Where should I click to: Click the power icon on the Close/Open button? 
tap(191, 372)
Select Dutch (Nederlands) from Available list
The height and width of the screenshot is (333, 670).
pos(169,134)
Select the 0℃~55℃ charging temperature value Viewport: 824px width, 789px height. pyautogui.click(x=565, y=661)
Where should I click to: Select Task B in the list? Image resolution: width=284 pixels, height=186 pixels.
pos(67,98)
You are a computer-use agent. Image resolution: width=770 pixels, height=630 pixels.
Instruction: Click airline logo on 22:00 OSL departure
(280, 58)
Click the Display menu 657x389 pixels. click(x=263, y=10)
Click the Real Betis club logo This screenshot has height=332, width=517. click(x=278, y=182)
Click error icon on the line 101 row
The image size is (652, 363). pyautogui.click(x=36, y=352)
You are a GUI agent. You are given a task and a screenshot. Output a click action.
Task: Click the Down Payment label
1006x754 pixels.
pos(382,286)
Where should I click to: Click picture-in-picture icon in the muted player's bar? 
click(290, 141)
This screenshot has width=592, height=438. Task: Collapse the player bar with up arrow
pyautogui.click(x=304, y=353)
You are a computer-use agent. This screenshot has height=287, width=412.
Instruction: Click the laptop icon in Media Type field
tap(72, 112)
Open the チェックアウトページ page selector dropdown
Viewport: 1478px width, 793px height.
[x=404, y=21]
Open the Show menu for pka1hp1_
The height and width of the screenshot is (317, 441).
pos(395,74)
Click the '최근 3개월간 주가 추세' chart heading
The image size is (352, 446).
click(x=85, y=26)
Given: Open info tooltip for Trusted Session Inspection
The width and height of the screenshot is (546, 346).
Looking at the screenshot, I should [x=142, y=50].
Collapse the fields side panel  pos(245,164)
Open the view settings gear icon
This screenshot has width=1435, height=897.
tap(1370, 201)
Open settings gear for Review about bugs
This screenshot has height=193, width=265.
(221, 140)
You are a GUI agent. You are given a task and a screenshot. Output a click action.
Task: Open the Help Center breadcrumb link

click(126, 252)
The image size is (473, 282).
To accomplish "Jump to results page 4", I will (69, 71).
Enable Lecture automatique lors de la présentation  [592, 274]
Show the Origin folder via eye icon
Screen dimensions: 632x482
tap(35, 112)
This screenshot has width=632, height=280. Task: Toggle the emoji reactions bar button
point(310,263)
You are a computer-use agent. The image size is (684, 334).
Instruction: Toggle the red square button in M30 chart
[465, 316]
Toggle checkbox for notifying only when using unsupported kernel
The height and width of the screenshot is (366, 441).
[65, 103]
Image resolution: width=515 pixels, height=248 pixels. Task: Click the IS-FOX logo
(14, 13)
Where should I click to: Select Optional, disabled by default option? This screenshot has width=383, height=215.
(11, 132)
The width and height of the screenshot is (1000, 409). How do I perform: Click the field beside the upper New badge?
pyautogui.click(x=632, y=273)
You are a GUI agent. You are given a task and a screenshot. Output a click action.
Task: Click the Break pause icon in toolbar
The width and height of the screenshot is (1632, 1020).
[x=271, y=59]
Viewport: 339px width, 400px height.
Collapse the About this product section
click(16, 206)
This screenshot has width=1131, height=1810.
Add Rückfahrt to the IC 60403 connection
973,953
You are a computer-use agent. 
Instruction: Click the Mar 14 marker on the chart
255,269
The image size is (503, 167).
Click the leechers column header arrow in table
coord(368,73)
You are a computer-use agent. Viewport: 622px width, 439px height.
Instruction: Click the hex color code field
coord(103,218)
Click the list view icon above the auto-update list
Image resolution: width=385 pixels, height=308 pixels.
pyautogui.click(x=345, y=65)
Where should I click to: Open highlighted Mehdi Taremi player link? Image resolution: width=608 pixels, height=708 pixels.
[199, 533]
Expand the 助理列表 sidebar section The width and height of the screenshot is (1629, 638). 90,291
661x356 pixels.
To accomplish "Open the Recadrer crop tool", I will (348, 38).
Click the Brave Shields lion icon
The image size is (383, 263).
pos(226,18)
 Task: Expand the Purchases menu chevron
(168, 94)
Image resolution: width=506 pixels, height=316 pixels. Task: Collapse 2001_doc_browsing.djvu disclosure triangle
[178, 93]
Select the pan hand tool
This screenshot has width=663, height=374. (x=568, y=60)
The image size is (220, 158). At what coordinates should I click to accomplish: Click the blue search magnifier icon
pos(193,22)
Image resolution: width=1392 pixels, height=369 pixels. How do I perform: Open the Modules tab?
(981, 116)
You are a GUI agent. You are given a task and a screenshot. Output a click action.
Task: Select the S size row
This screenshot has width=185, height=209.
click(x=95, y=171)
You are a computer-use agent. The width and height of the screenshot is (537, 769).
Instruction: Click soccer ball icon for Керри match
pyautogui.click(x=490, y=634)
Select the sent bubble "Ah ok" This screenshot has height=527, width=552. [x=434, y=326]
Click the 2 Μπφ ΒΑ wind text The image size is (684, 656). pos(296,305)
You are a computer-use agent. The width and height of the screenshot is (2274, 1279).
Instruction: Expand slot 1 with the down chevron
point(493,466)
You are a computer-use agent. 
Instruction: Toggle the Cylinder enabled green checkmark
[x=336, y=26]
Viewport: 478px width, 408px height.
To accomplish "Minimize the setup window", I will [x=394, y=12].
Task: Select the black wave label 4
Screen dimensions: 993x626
· · · · · · ·
Since only part of the listing is wanted, copy exactly the lines from the one holding "Instruction: Click airline" to the one holding "Click the Real", both included.

REPLY TO THE TASK:
Instruction: Click airline logo on 22:00 OSL departure
(280, 58)
Click the Display menu 657x389 pixels. click(x=263, y=10)
Click the Real Betis club logo This screenshot has height=332, width=517. click(x=278, y=182)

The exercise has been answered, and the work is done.